Questions on the material:
1. Copy a passage from the essay about leaving the Delta islands for physical therapy word for word, beginning at the words "I made the journey" and stopping after "Nazi Physical Therapists.".
2. Continue the essay about leaving the Delta islands for physical therapy from the point where it stops.

──────── Text provided

Those of us who live on the islands resist gong Over The Bridge unless absolutely necessary. We’ll take 12 to 5 and comb the outer limits of Stockton’s shopping district for what we need. We troll Amazon, upping our searches at the midnight hour, convinced that We Can Find It Online. We drive our friends crazy asking about hairdressers, doctors, restaurants, and grocery stores in Lodi, Fairfield or even — gasp — Sacramento.
Eventually, inevitably, we drag through the bottom of our bags for dollars to pay the toll on the way back from Brentwood. Then we head out Twitchell Island Road (only a tourist takes the 90 degree angle; the rest of us cut across the middle). We hang a left at the river and make our way to the Antioch Bridge and the commercial quagmire which tells us that we’ve begrudgingly left the Delta.
I made the journey yesterday, though after two-and-a-half years, I’ve finally bitten the FasTrak bullet since the pandemic has taken away our toll booth operators. I sailed through a bank of lingering smoke and landed on 4-East, then Balfour Road, and finally in the parking lot of the John Muir medical complex where I met my latest Nazi Physical Therapists.
I had my temperature thermally gauged and gained admission upon a flashing green analog announcement that I had PASSED PASSED PASSED. I proffered my newly minted Medicare Supplement Card and took a socially distant chair after smiling behind a fresh disposable mask at the young lady protected by the Plexi-glass counter shield. Fifteen minutes later, I settled in front of a slew of measuring gadgets. As she gently encouraged me, I strained to prove that I could squeeze clay as well as the average sixty-five-year-old, which it turns out that I cannot.
After an hour with the Handmaiden, I got deposited in Room Two (In Use For Patient Consultation, Do Not Enter) where a man of indeterminate age behind a space-age face shield asked me what my goals for physical therapy might be. He put me through the paces that I’ve come to know so well before gently asking, Now, Can You Stand From That Chair Without Using Your Hands?
Well, no. But in all fairness, I never could. His eyes looked sad above the cloth covering what I gathered must be a frown. Then he uttered a phrase that I dread every time I go through one of these new patient evaluations: Will you let me see you walk?

────────────────
──────── Records supplied

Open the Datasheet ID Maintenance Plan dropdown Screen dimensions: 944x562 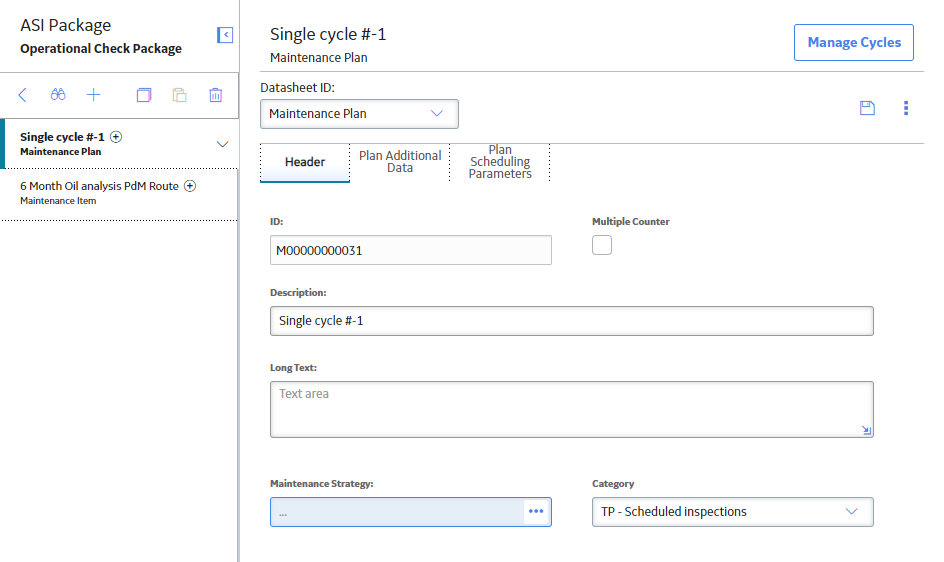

────────────────
──────── Records supplied

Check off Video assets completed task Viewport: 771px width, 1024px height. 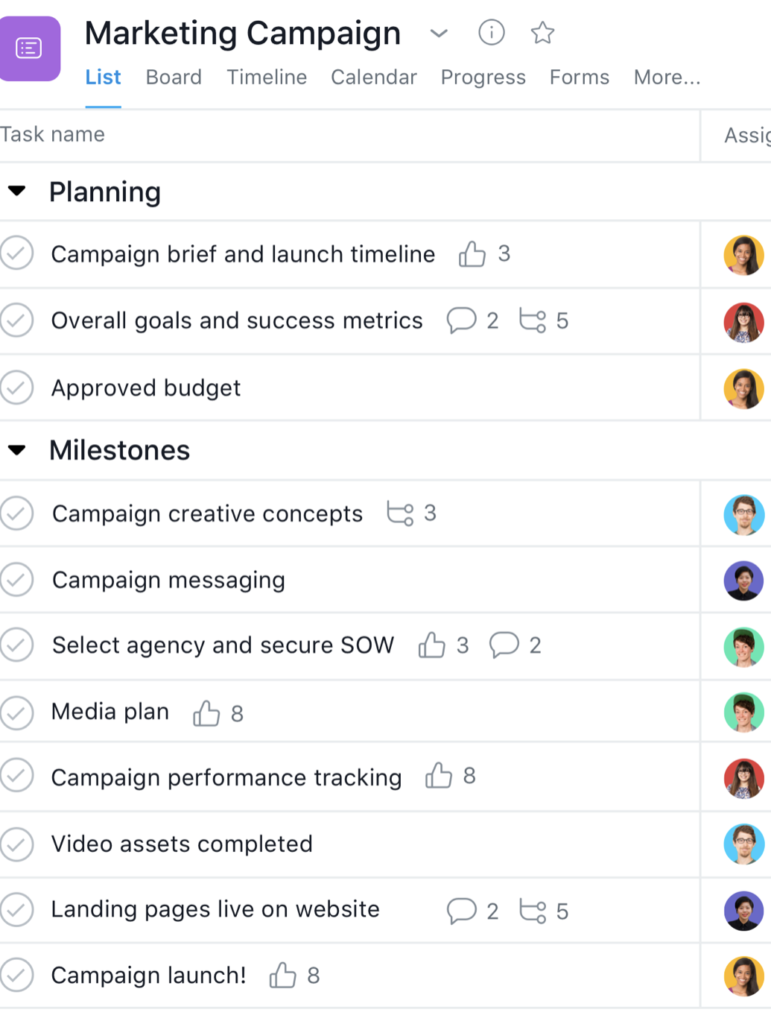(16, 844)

────────────────

Replies:
1.
I made the journey yesterday, though after two-and-a-half years, I’ve finally bitten the FasTrak bullet since the pandemic has taken away our toll booth operators. I sailed through a bank of lingering smoke and landed on 4-East, then Balfour Road, and finally in the parking lot of the John Muir medical complex where I met my latest Nazi Physical Therapists.

2.
Three hours after my car had descended on the Brentwood side of the Bridge, I started the climb towards home. I texted Louis, the young Frenchman who lives with his husband Helix in my tiny house community. I’d arranged for him to help me with some chores beyond my strength. “Almost home”, I typed, while waiting for one-way traffic to let me over the Three Mile Slough Bridge. I turned onto the western end of Twitchell Island Road just as the you-need-gas-woman icon flashed. I grinned. Them’s fighting words, I muttered, and set the pedal to coast.
A couple of hours later, Louis and I drove into Rio Vista to get sand for my front walk, take the car to the self-serve car wash, and fill the tank. While there, Louis fixed my fussy gas cap door after exclaiming over the inconvenience of the two-person-and-a-flathead-screwdriver method which a kind stranger had devised the first time it failed to open. Louis grinned as he demonstrated its restored functionality. When he resumed the driver seat, he noted that the tank took 15 gallons. I laughed at my daring but accurate assessment of How Far I Can Drive After The First Glimpse of the Warning Light. We headed home through the ashy air, back to the twelve-acre park where I’ve rented a room at the Happiness Hotel, Come On In, We’re Glad You Finally Made It.
It’s the twelfth day of the ninety-first month of My Year Without Complaining. Life continues.